Information analysed by the researchers included:

  • cause of death
  • gestational age
  • “super output area” of where the mother lived (defined by the authors as geographical areas with about 1,500 residents)

Causes of death were categorised into nine areas:

  • congenital anomalies (defects apparent at birth)
  • pre-eclampsia
  • antepartum haemorrhage (bleeding before the birth – for example with placenta praevia)
  • mechanical event such as cord prolapse, breech presentation or oblique presentation
  • maternal disorder such as an infection or maternal hypertension
  • miscellaneous, such as infection of the baby
  • unexplained and baby small for gestational age (birth weight in the bottom 10%)
  • unexplained but baby not small for gestational age
  • unclassifiable, including missing data

Socioeconomic differences were measured for each area using an “index of multiple deprivation” score. This measure considered factors relating to:

  • income
  • employment
  • health and disability
  • education skills and training
  • barriers to housing
  • living environment
  • crime

All areas were divided into 10 groups with equal numbers, ranging from the least deprived tenth to the most deprived tenth.

Statistical models were used to estimate the relative deprivation gap in rates of stillbirths overall and specific to the cause of death. “Excess mortality” (how many deaths could be prevented by everyone living in ideal conditions) was calculated by applying the rates seen in the least deprived tenth to the entire population at risk.

What were the basic results?

The researchers identified that there were 44 stillbirths per 100,000 and no evidence of change in this rate over the eight-year study period. The key finding of this study was that rates of stillbirth were twice as high in the most deprived tenth compared with the least deprived tenth (rate ratio 2.1, 95% confidence interval 2.0 to 2.2). They found that this rate did not change over the eight-year period for any specific cause of stillbirth.

The widest gap was seen in stillbirths caused by bleeding from the placenta before labour (rate ratio 3.1, 95% confidence interval 2.8 to 3.5). There was a significant deprivation gap for all specific causes of stillbirths except for those caused by mechanical events (rate ratio 1.2, 95% confidence interval 0.9 to 1.5).

How did the researchers interpret the results?

The researchers said that a wide deprivation gap exists in stillbirth rates for most causes and is not diminishing.
################
**Exercise prompt:** Please extend the summary of the stillbirth and deprivation study, starting after its final sentence.
################
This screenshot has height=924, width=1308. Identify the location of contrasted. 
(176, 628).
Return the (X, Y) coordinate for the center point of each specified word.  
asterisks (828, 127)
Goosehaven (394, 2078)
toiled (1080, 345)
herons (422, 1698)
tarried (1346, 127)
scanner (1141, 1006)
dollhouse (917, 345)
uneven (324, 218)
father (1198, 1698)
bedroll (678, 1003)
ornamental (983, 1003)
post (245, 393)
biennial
################
**Answer section:**
It is particularly interesting that unexplained stillbirths accounted for 50% of the deprivation gap. This suggests that a better understanding of the causes of these stillbirths, and why they are linked to deprivation, could lead to taking appropriate action to reduce the stillbirth rate.


This is a well-conducted and well-reported eight-year study. It provides a numerical estimate for the deprivation gap that exists in outcomes of pregnancy care. The authors’ suggestion that more detailed information should be collected is sensible. This could help to identify preventable, avoidable or modifiable risk factors and ways to prevent, avoid or modify them.

Having said that, there are some small limitations to the study acknowledged by the authors, including:

  • As individual-level information was not available, the researchers were unable to adjust for factors such as smoking status, which is known to be linked to stillbirth rates.

  • Recording cause of death for stillbirths can be complex. There is no consensus on which is the best among the 35 published classifications. Some of these rely on advanced genetic and imaging techniques to identify a cause, which may not be available in all locations or circumstances.

  • A two-fold increase in stillbirth rates, at around 44 per 100,000 population, may seem small. However, when extrapolated to the population of England this may be important. The researchers said that if the stillbirth rates seen in the least deprived areas were seen throughout the population, the number of stillbirths in England would decrease by one third, or nearly 900 fewer each year.

Studying routine collected data in this way allows health policymakers to monitor health trends - in this case stillbirths. By highlighting causes of death, particularly those like antepartum haemorrhage that might be preventable, this study will help policy-makers to focus their action.